In a Q&A report with creditors released on Mar. 17, Nobuaki Kobayashi discussed the recent sale of some $400 million-worth of bitcoin and bitcoin cash belonging to the Mt. Gox bankruptcy estate.

"Following consultation with cryptocurrency experts, I sold BTC and BCC, not by an ordinary sale through the BTC/BCC exchange, but in a manner that would avoid affecting the market price, while ensuring the security of the transaction to the [greatest] extent possible," Kobayashi said, using the alternate ticker symbol BCC for bitcoin cash, which is more normally assigned the symbol BCH.

However, Kobayashi refrained from disclosing precise details of how the funds were sold.

The comments come as a rebuttal to recent speculation linking the sale to the losses seen in both bitcoin and the wider cryptocurrency market.

As reported by CoinDesk, Kobayashi announced in a document on Mar. 7 that 35,841 BTC and 34,008 BCH had been sold between December 2017 and February 2018, with some 18,000 BTC having been moved from a wallet owned by the estate on Feb. 5 – a day that saw a notable dip in the price of bitcoin.

While that could be coincidence, the time span of the ongoing sale also coincides more generally with the slump in bitcoin prices, which dropped from an all-time-high of nearly $20,000 in December to a recent low below $6,000 on Feb. 7, according to CoinDesk's Bitcoin Price Index.

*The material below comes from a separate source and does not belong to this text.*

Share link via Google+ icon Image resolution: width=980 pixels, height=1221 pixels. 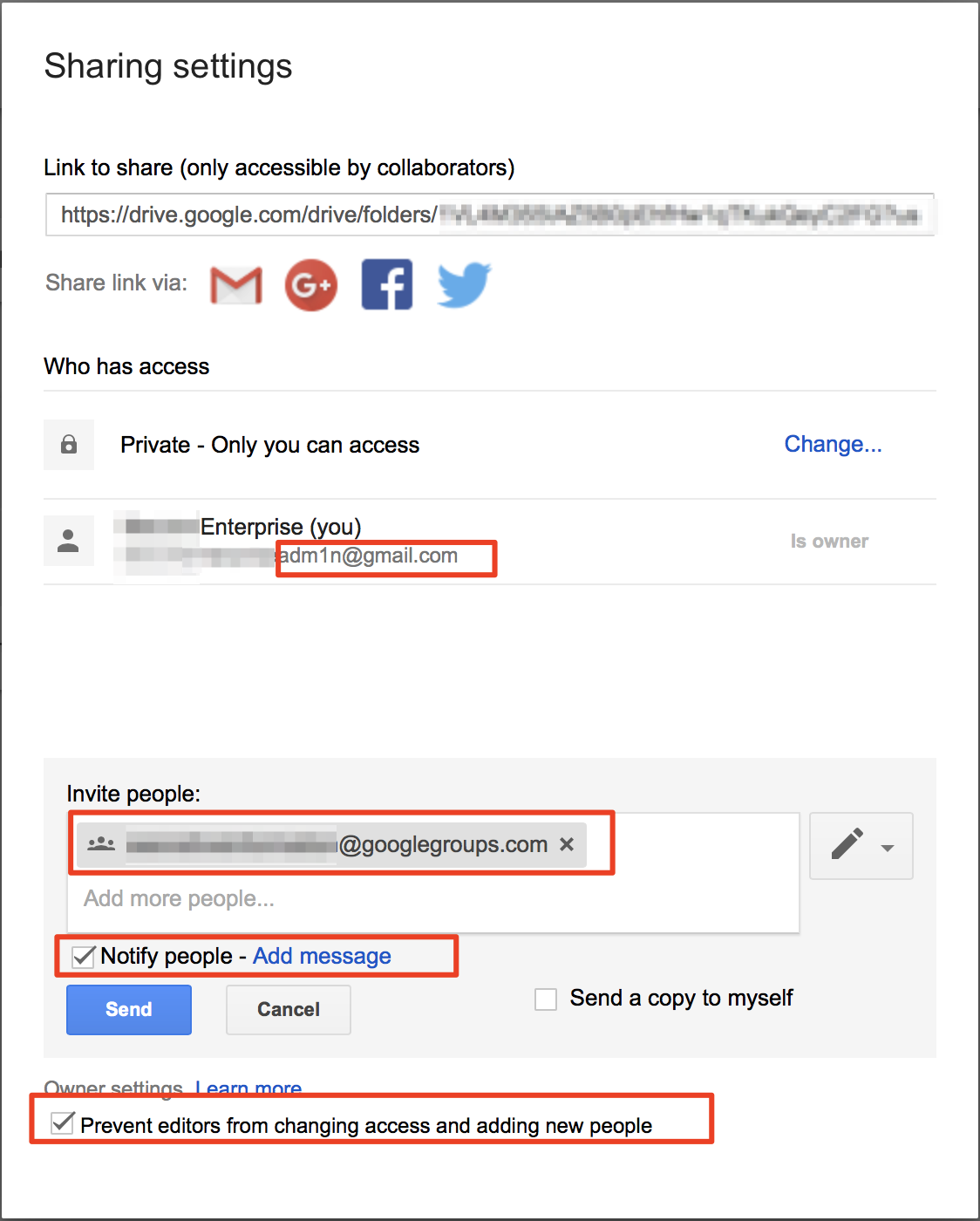[x=311, y=285]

Kobayashi stated in the Q&A:

"Please retrain from analyzing the correlation between the sale of BTC and BCC by us and the market prices of BTC and BCC based on the assumption that the sale was made at the time the BTC and BCC were transferred from BTC/BCC addresses that I manage, as such assumption is incorrect."

In addition, the trustee also indicated that process for the further sale of the estate's remaining holding of two cryptocurrencies has not yet been determined. The trustee was still in possession of 166,344.35827254 BTC as of Mar. 5 – worth around $1.3 billion at press time.

The sale marks a milestone in the slow process of resolving the years-long bankruptcy case, following the collapse of Mt. Gox in 2014, when over 700,000 BTC were alleged stolen in a hack, worth around $340 million at the time.